I would think it is because you added a word: "the".
The sentence is "Wir essen Tomaten = we eat/are eating tomatoes". If you wanted to say "we eat the tomatoes" it would be "wir essen die Tomaten".
If translating idioms/expressions quite often it is not translated exactly, word by word. But "we eat tomatoes/wir essen Tomaten" is not an expression. Just a sentence stating that" we eat tomatoes". Not "the" tomatoes. There is a difference. :)
Or possibly you had an unacceptable typo that you did not notice.
There's a grammar hint in one of the lessons that states that "fressen" is "to eat" when the subject is an animal (or something along those lines). You can use "essen" as well if the subject is an animal. It would be rude, however, to use "fressen" when the subject is a person.
And again. My russian halps me to understand the difference betwen esse and fresse. The "fresse" word has a tweens in russian. It sounds like "жрать". It is used when we say it together with an animal or with a human ( for example who is realy drunk) or with someone who is realy hated by us and we try to say something rough about him.

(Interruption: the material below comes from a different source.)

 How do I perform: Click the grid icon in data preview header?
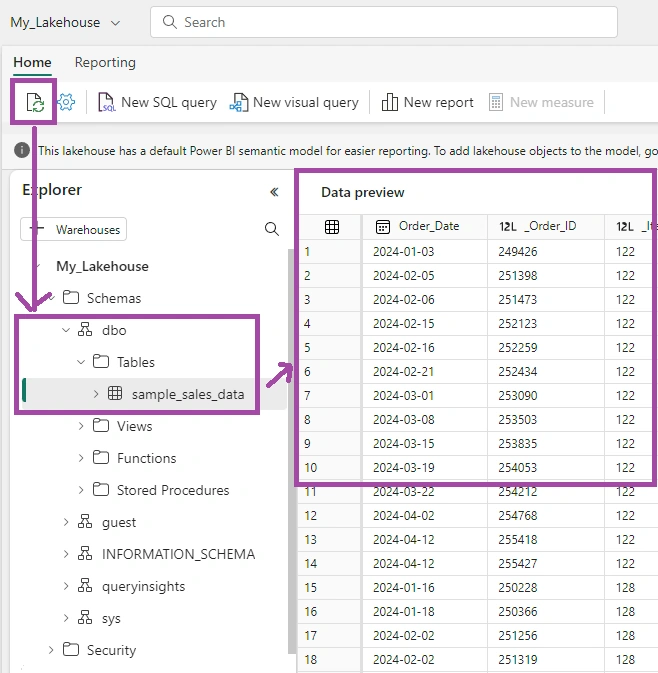(332, 227)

"Inanimate objects don't have genders" applies to English. Many other languages, including German, do have genders for all nouns.
For example-der Tisch (m) in German = the table in English = la table (f) in French. You just need to memorize the article when memorizing the word; for example memorize: der Vogel instead of just Vogel. It will really help in the long run. Without it you will have more problems down the road.

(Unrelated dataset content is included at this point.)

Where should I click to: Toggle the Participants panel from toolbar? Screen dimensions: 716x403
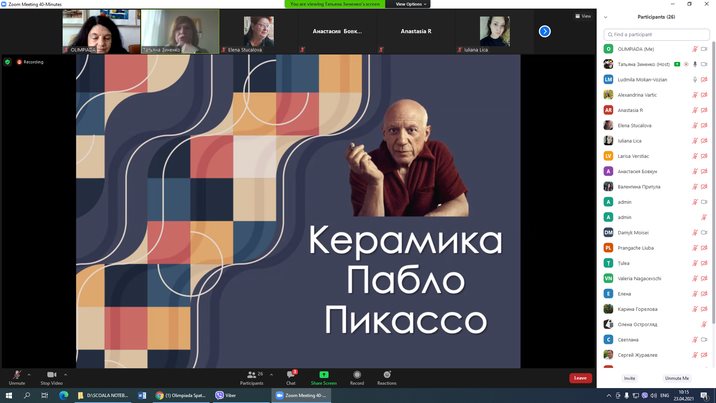click(x=251, y=375)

Also, in Duolingo, until you are sure you can just hover he cursor over the word and the little window that pops up usually states wether the word is male, female or neuter along with the translation.
In German, do you have to include pronouns when conjugating verbs? For instance: Do I have to say "Ich esse Tomaten" or can I just say "Esse Tomaten"? What if there's a specific person? Can I say "Bobby isst Tomaten" or do I have to say "Bobby er isst Tomaten"?
Also, separate question, why wouldn't Tomaten trigger the accusative, isn't Tomaten the direct object? What is the accusative of Tomaten?